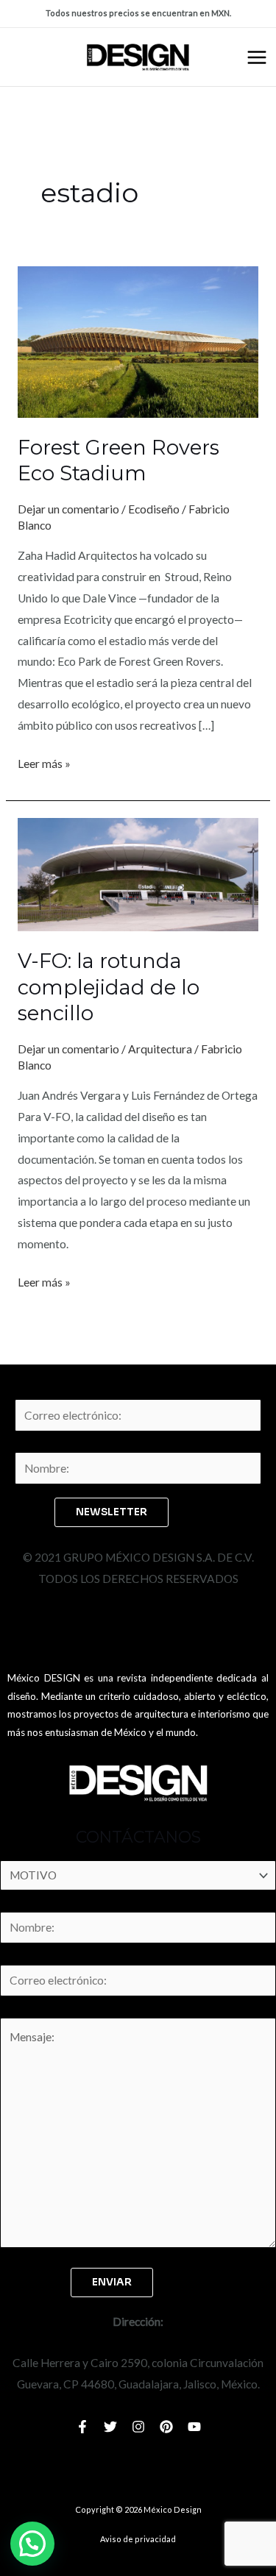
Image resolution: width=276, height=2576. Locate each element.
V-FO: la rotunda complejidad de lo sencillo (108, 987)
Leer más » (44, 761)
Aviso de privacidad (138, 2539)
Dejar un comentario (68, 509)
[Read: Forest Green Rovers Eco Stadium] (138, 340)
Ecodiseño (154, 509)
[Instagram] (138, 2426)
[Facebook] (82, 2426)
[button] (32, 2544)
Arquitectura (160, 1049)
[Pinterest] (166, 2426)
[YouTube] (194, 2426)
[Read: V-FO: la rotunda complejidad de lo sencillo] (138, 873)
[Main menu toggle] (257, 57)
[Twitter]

--

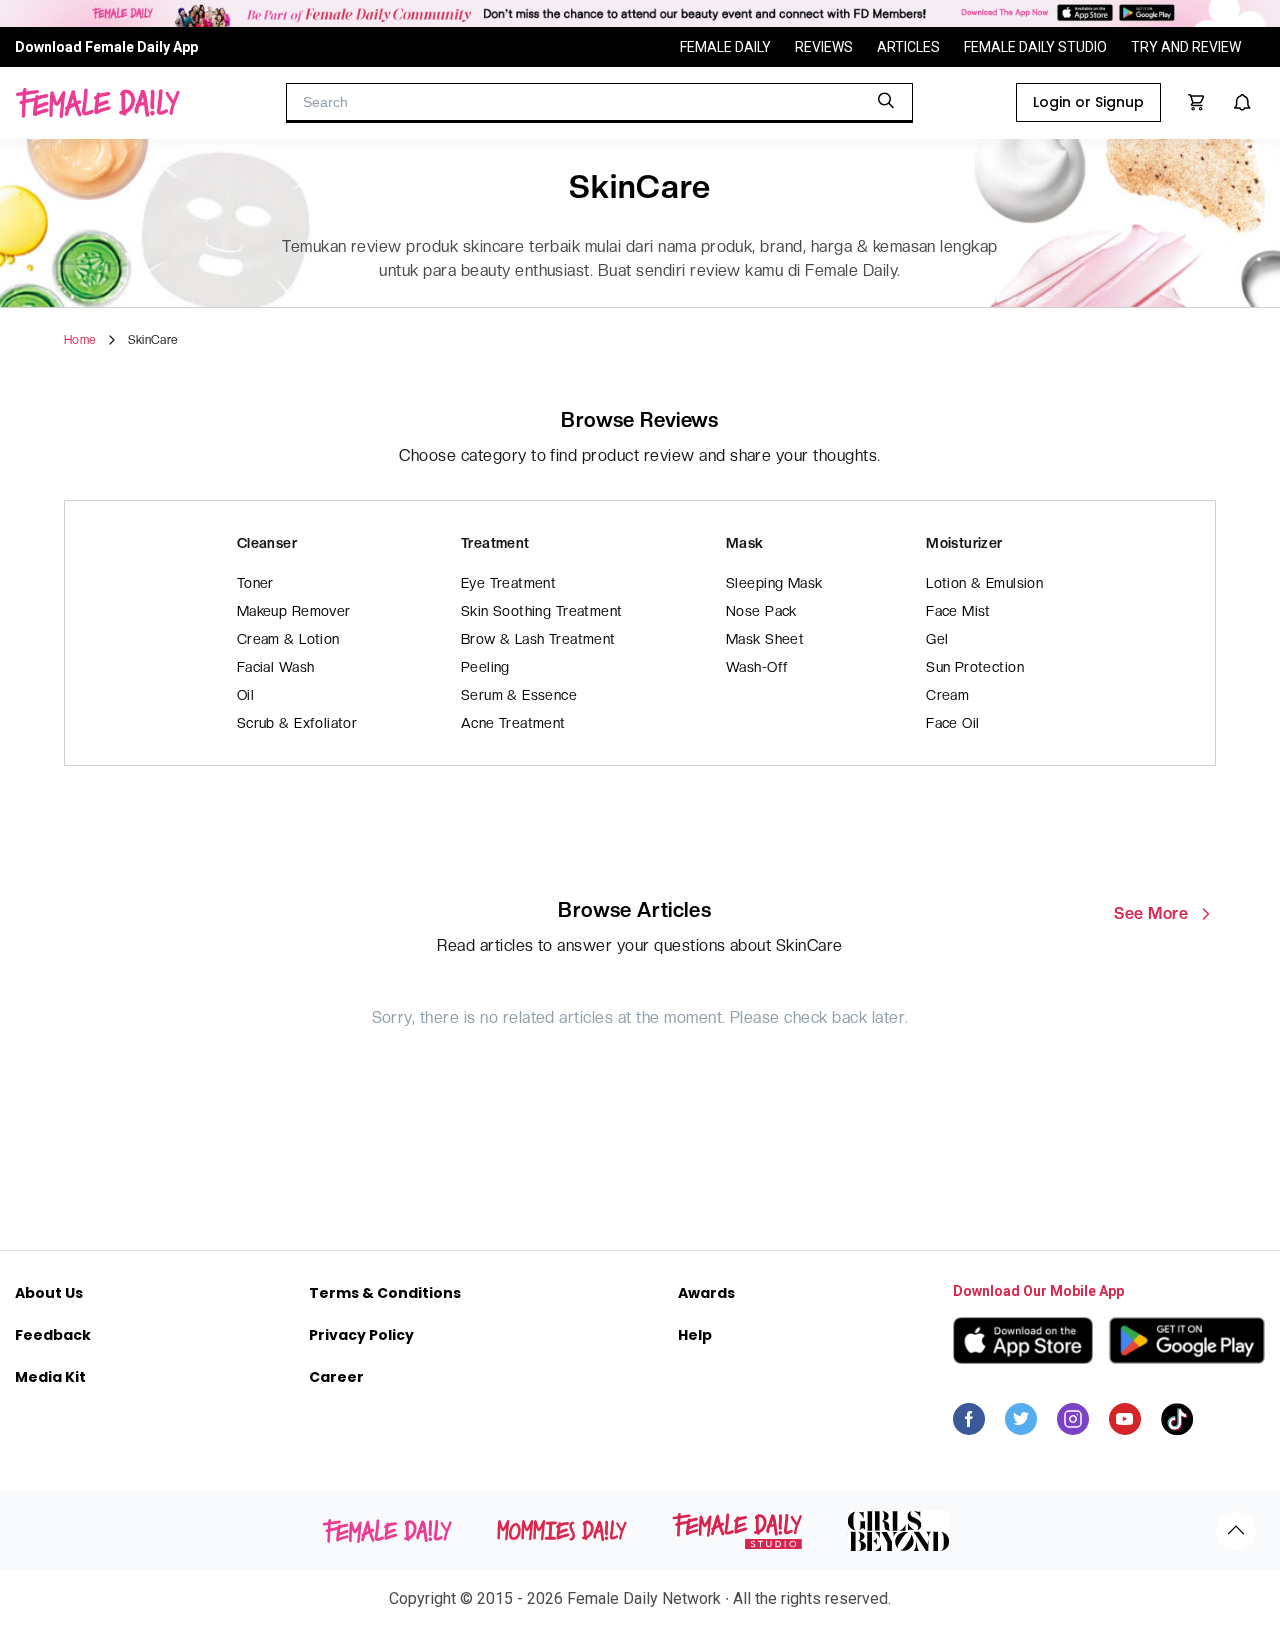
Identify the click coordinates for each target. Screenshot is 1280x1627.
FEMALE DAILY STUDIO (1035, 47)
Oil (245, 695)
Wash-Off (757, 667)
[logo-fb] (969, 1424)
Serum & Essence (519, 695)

--

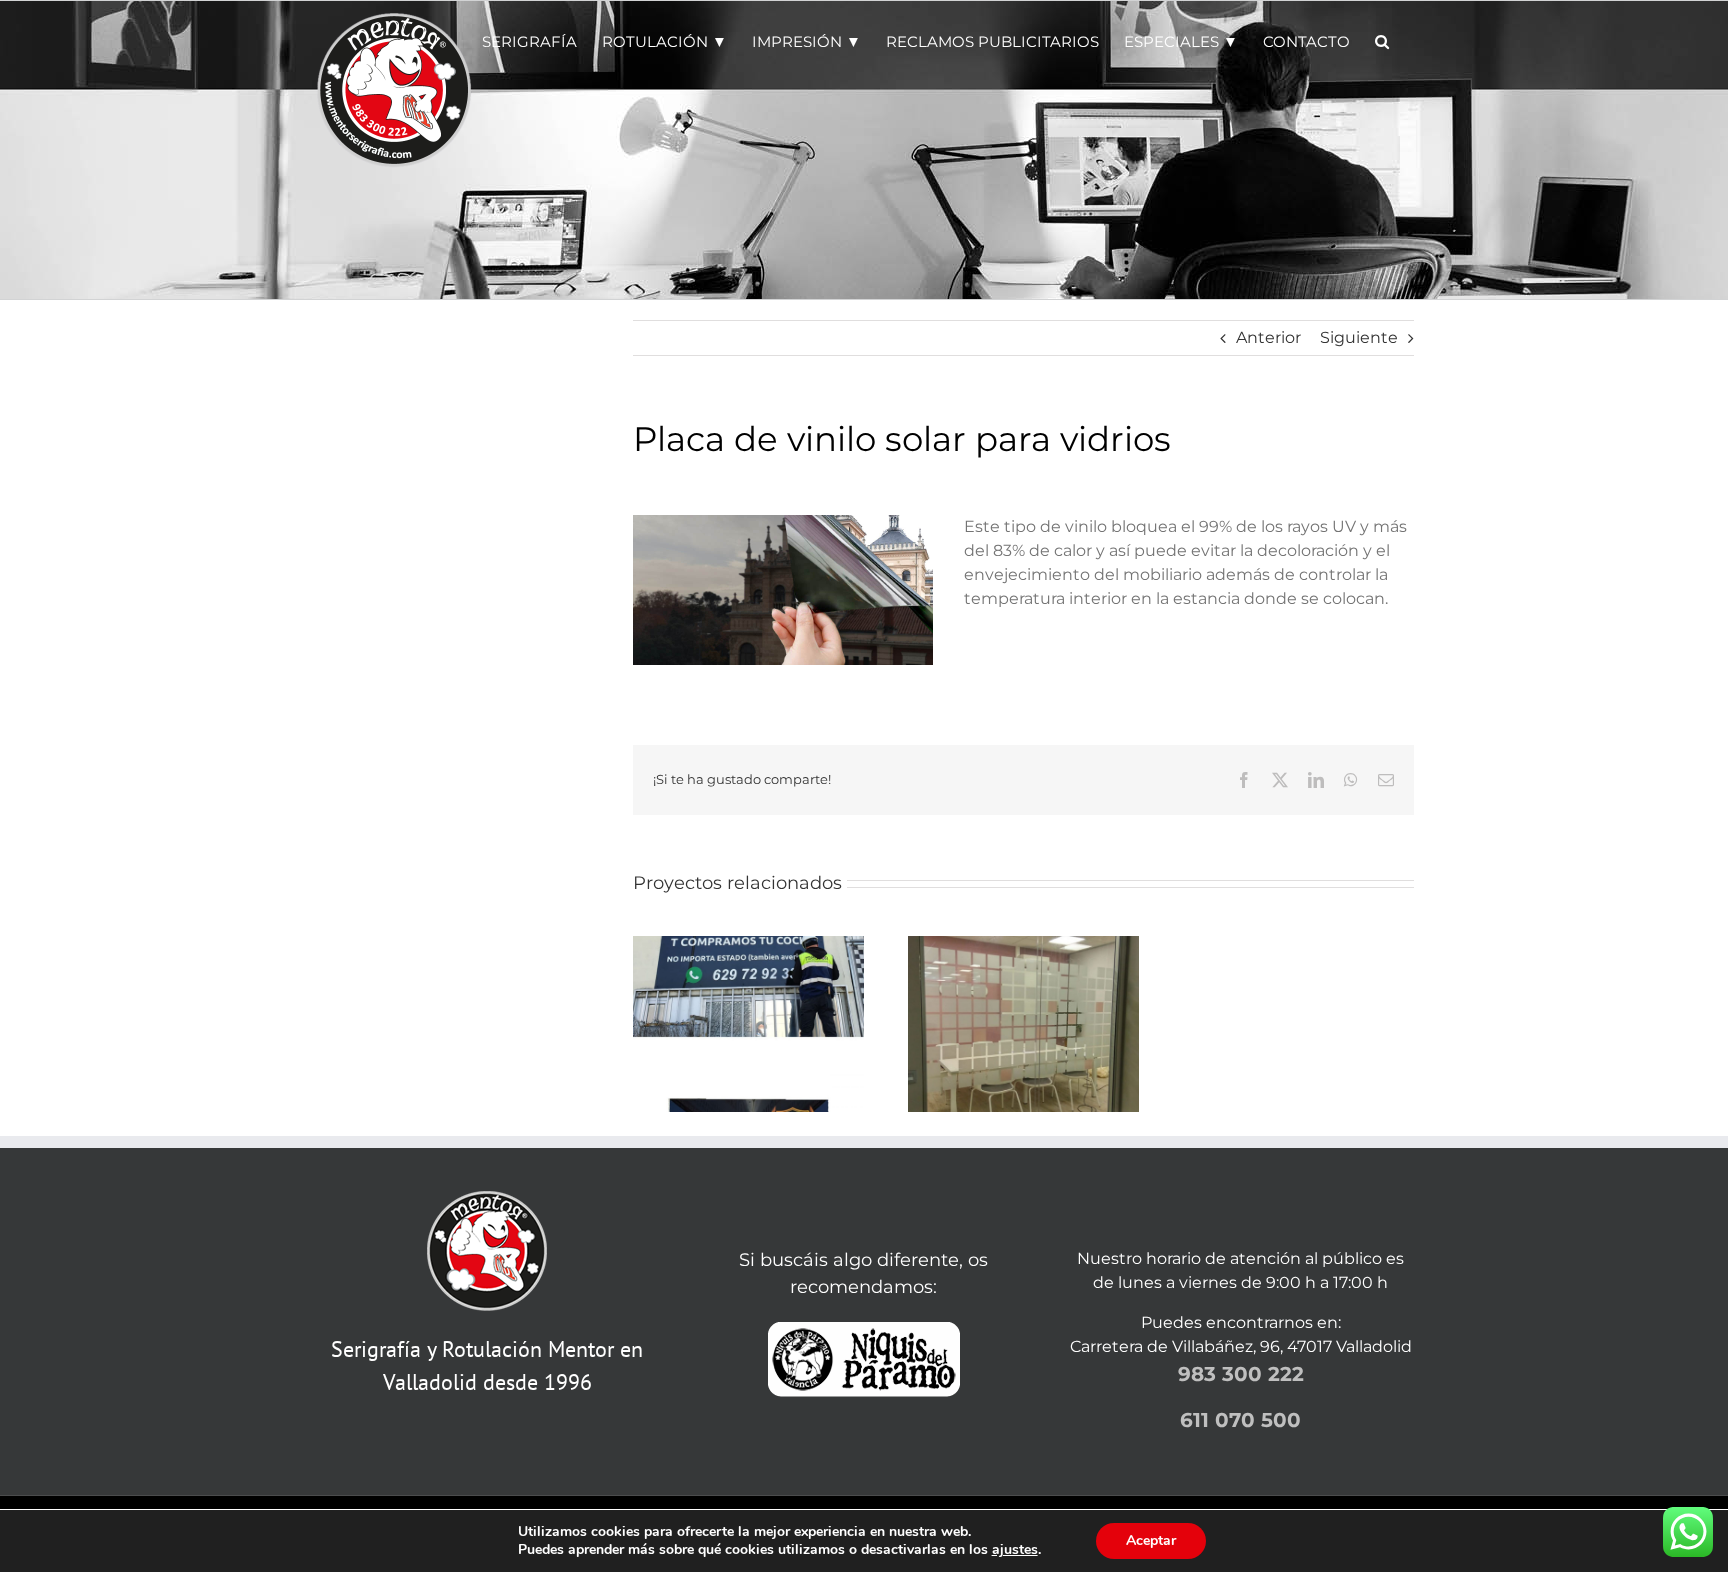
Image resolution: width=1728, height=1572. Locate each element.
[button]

> _AIM OF THE EXERCISE_
Scan the material above. Copy each line where "Image" occurs.

> _ANSWER FOR THIS EXERCISE_
Image resolution: width=276, height=2576. Locate each element.
Image resolution: width=1728, height=1572. Locate each element.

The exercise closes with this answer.